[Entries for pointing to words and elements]
⁂
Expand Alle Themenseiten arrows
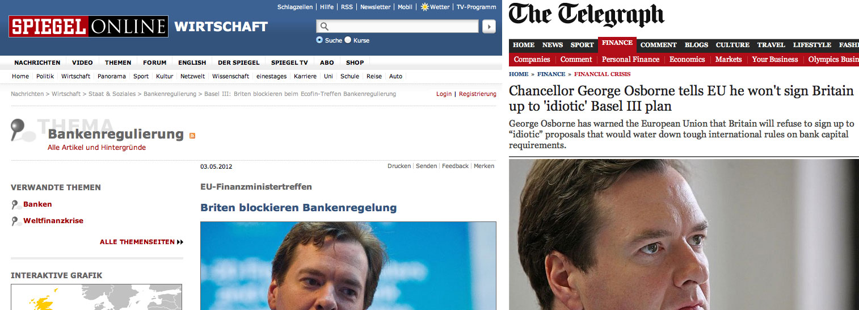 pos(180,242)

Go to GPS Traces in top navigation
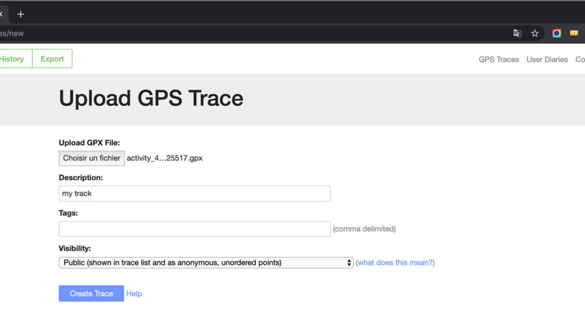click(x=498, y=59)
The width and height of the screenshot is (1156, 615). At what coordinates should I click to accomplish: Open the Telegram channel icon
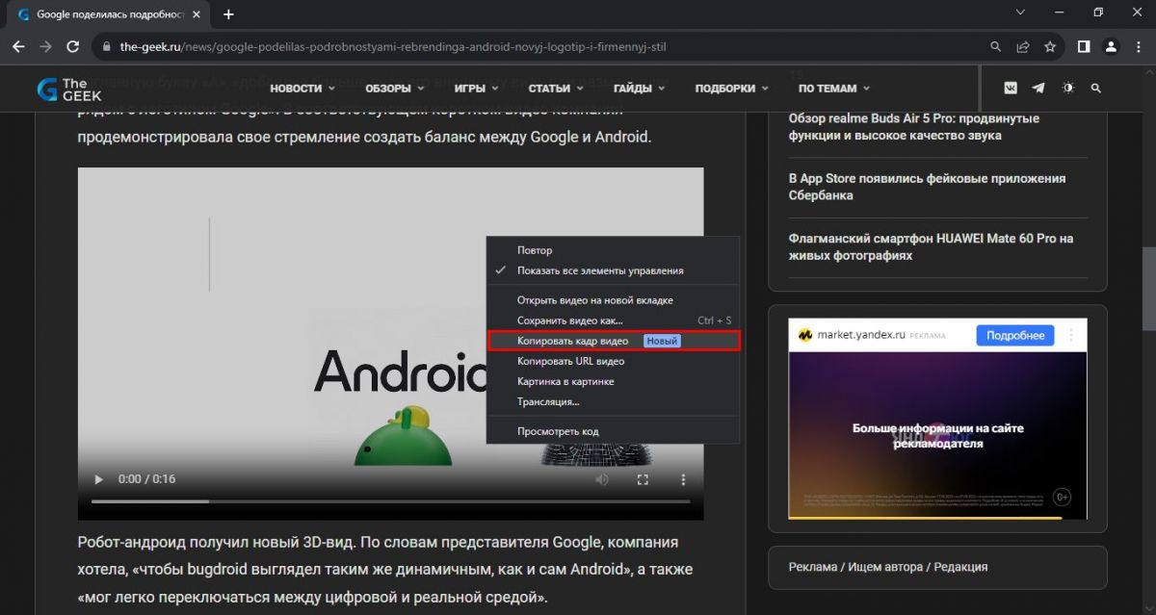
⁂
__Exercise directions__
Rewrite all of the lines above with "Telegram" changed to "Signal" and everything else left the same. Leave the pictures out.

__Answer__
Expand Alle Themenseiten arrows
 pos(180,242)

Go to GPS Traces in top navigation
click(x=498, y=59)
The width and height of the screenshot is (1156, 615). At what coordinates should I click to accomplish: Open the Signal channel icon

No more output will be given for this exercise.